Why the pause between posts?
This post comes after a long pause. The pause hasn’t been because of lack of interest, but mostly because IDRACK has been keeping busy lately. Recent activities included a nearly 4-week long crash course in Bioinformatics (two 90 minute sessions per week) , delivered through Zoom, so was accessed by ~80 students from various universities in Pakistan and another 4-week long Python training camp (two 90 minute sessions per week) also delivered through Zoom.
rsync, which is short for remote sync, is a Linux command line tool which can be used to sync data between two locations, be it locally between two directories on your system or between a remote location and your machine.
The advantage of rsync in certain situations is that
- Interrupted downloads can be resumed
- Sometimes one wants to make a local copy of a database. The database might be routinely updated. Using rsync one can create a local copy of the database once, and subsequently rsync can only copy over the difference between the updated database and the local copy, hence saving a tonne of time.

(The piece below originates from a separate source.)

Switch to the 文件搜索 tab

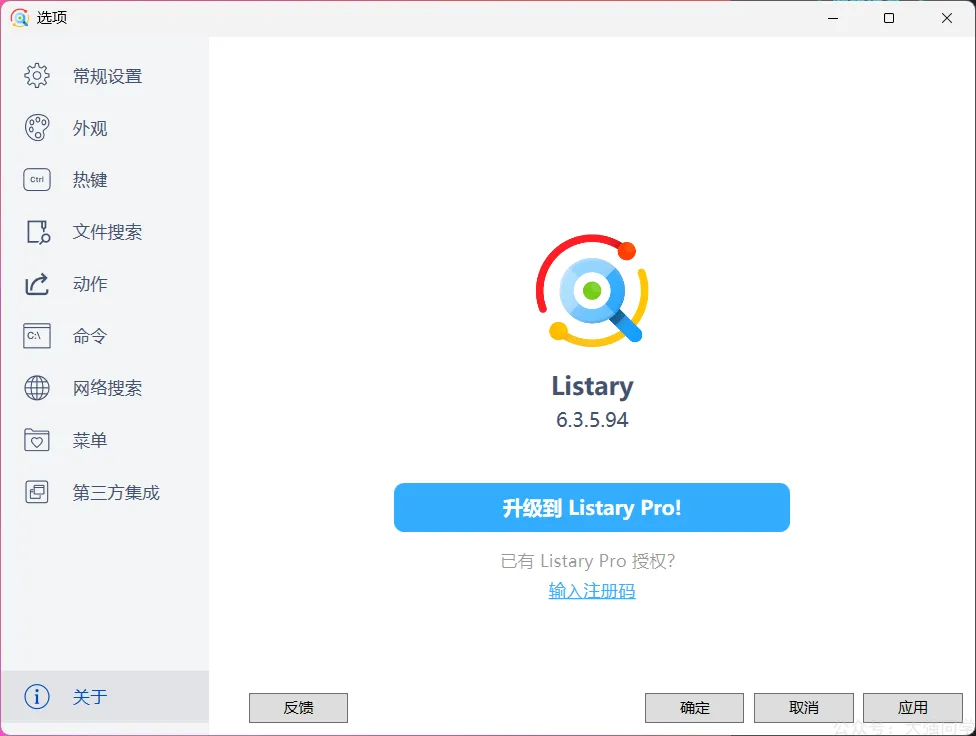(x=107, y=232)
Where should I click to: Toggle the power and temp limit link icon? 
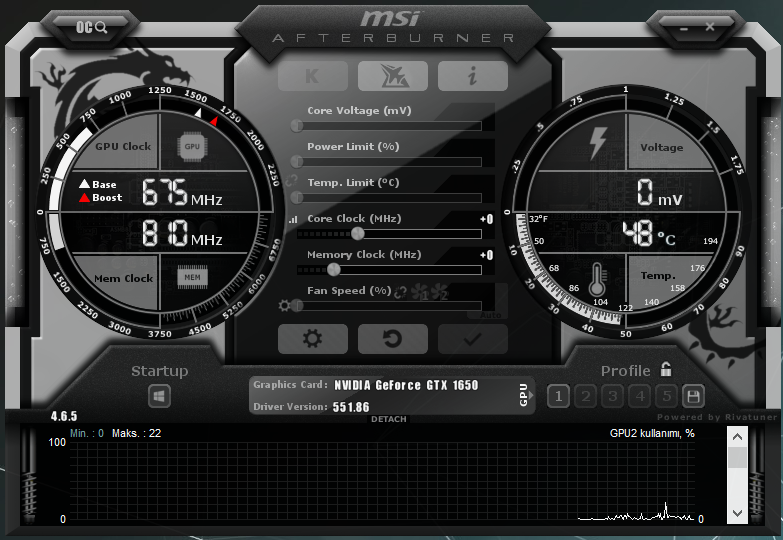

To illustrate point 2 above with a more tangible example, think of a database having 100 entries. You come across it and like the database. You can download all 100 entries. Later, you come across it again and see 10 more entries have been added. Now, if you want to update your copy of the database, you can delete the old copy and download the new one, with 110 entries. Or you can just (manually) download the 10 new entries which you know are different. However, this will only work if the updates are few and far between. Mostly, databases have tonnes of data and the differences between consecutive releases might be significant. This is where rsync can come in handy.
Please be mindful that rsync’s ability to be helpful depends on what you are downloading and how the particular database is structured.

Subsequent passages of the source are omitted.